Every line in the listing below from the one with "This screenshot has height=380, width=1215." through the one with "Task: Click info icon in 이 광고가 표시된 이유" is to be reproduced exactly, both ends included; leave out the rest.

----------------

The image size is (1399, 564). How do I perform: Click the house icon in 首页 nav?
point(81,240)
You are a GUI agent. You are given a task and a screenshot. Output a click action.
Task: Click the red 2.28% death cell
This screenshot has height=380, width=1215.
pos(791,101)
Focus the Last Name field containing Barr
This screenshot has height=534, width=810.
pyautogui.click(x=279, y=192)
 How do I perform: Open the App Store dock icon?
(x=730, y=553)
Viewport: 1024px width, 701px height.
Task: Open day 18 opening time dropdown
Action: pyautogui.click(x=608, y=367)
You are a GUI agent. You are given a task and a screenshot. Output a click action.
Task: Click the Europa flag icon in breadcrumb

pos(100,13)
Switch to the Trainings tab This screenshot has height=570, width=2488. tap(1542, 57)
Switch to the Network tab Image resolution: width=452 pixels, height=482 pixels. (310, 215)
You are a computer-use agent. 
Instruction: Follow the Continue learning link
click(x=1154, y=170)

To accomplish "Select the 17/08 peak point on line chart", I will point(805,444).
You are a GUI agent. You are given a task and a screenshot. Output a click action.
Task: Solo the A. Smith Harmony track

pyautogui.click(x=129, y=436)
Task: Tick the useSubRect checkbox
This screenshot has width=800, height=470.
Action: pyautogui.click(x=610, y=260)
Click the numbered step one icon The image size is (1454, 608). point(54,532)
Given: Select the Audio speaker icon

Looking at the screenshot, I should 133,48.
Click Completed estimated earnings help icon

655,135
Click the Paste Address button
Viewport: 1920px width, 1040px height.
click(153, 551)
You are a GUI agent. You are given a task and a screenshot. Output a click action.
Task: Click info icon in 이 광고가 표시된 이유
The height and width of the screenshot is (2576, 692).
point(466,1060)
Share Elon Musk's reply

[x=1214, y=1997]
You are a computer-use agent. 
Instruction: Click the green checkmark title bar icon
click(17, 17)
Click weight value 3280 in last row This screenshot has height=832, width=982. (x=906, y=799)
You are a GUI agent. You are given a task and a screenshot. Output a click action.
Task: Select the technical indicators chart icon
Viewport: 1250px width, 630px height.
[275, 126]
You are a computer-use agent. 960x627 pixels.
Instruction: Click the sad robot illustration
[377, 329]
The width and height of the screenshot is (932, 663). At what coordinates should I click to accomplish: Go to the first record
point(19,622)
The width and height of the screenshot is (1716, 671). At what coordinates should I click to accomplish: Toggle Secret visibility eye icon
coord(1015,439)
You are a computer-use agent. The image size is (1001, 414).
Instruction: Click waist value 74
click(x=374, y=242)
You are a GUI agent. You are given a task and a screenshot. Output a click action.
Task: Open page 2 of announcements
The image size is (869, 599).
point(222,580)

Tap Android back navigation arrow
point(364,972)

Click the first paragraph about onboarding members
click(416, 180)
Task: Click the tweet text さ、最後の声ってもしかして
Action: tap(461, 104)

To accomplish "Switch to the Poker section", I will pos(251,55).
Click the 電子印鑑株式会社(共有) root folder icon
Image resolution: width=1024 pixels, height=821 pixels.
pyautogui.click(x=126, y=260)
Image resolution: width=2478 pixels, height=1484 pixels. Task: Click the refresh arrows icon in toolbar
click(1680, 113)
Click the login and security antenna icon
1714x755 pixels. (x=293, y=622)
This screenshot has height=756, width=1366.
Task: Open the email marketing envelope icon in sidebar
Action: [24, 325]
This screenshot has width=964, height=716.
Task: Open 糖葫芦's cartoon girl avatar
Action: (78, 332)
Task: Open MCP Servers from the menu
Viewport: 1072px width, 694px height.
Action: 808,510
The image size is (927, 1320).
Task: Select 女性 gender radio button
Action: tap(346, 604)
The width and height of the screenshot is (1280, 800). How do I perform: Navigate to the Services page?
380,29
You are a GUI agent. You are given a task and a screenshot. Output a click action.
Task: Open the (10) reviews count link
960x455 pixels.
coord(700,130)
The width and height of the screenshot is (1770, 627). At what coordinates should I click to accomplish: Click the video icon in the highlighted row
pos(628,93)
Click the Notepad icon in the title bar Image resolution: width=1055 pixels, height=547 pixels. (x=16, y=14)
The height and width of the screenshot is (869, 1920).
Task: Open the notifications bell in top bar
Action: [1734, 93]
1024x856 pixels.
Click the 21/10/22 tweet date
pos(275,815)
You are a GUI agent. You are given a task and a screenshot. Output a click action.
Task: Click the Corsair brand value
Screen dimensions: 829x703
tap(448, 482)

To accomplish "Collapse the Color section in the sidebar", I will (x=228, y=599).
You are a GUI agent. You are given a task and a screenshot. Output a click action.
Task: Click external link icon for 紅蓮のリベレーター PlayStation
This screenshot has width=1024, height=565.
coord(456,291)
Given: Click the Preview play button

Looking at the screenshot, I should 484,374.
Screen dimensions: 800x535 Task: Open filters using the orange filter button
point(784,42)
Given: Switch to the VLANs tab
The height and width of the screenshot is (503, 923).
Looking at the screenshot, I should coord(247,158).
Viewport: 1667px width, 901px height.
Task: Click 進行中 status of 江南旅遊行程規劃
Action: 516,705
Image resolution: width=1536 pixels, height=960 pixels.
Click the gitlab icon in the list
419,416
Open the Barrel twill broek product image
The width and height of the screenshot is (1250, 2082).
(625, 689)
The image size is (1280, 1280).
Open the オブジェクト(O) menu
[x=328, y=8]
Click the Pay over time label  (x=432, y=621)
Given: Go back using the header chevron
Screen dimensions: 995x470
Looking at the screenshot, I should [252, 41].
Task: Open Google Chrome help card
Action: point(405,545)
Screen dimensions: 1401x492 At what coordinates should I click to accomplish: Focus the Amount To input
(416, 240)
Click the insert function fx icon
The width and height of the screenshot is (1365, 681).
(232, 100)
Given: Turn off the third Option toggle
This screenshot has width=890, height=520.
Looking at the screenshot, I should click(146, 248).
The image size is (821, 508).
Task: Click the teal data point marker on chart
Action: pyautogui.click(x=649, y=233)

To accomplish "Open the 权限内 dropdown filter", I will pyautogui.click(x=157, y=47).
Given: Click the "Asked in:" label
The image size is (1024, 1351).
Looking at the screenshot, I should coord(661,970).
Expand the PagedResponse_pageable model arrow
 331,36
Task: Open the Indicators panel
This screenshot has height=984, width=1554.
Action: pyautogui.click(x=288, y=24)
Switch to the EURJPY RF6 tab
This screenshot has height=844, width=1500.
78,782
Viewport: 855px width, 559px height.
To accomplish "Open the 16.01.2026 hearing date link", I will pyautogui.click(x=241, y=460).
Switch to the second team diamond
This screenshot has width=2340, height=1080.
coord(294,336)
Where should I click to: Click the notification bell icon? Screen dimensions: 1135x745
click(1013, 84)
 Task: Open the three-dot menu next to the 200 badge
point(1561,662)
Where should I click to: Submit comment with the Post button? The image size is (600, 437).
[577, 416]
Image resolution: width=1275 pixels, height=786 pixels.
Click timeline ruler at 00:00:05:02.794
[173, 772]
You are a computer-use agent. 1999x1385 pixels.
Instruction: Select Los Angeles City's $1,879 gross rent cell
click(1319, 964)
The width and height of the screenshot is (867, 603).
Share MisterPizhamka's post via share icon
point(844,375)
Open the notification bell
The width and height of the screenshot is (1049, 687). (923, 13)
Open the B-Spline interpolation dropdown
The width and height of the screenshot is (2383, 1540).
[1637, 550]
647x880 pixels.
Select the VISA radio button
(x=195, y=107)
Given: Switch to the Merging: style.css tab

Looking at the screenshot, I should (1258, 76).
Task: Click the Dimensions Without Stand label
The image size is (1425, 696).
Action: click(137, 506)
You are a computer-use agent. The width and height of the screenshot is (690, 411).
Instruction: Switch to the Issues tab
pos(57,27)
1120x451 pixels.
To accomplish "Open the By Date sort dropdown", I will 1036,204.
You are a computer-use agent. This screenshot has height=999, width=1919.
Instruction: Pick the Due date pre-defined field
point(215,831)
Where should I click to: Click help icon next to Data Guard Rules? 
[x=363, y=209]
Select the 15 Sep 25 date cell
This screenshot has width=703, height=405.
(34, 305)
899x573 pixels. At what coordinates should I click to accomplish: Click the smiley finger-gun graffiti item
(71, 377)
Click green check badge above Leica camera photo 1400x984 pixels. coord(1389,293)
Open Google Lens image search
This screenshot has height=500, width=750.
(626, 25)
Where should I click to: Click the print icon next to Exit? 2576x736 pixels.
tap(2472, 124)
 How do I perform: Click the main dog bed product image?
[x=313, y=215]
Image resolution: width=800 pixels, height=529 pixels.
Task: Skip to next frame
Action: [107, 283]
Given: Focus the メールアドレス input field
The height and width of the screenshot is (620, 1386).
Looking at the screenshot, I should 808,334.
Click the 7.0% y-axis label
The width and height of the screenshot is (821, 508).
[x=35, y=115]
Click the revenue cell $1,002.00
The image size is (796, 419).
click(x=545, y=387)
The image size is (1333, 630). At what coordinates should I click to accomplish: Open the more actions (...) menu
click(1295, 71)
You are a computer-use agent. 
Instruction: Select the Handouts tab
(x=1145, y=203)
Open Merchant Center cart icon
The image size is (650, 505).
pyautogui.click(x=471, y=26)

----------------

### SOLUTION TO THIS TASK
This screenshot has height=380, width=1215.
pos(791,101)
Focus the Last Name field containing Barr
This screenshot has height=534, width=810.
pyautogui.click(x=279, y=192)
 How do I perform: Open the App Store dock icon?
(x=730, y=553)
Viewport: 1024px width, 701px height.
Task: Open day 18 opening time dropdown
Action: pyautogui.click(x=608, y=367)
You are a GUI agent. You are given a task and a screenshot. Output a click action.
Task: Click the Europa flag icon in breadcrumb

pos(100,13)
Switch to the Trainings tab This screenshot has height=570, width=2488. tap(1542, 57)
Switch to the Network tab Image resolution: width=452 pixels, height=482 pixels. (310, 215)
You are a computer-use agent. 
Instruction: Follow the Continue learning link
click(x=1154, y=170)

To accomplish "Select the 17/08 peak point on line chart", I will point(805,444).
You are a GUI agent. You are given a task and a screenshot. Output a click action.
Task: Solo the A. Smith Harmony track

pyautogui.click(x=129, y=436)
Task: Tick the useSubRect checkbox
This screenshot has width=800, height=470.
Action: pyautogui.click(x=610, y=260)
Click the numbered step one icon The image size is (1454, 608). point(54,532)
Given: Select the Audio speaker icon

Looking at the screenshot, I should 133,48.
Click Completed estimated earnings help icon

655,135
Click the Paste Address button
Viewport: 1920px width, 1040px height.
click(153, 551)
You are a GUI agent. You are given a task and a screenshot. Output a click action.
Task: Click info icon in 이 광고가 표시된 이유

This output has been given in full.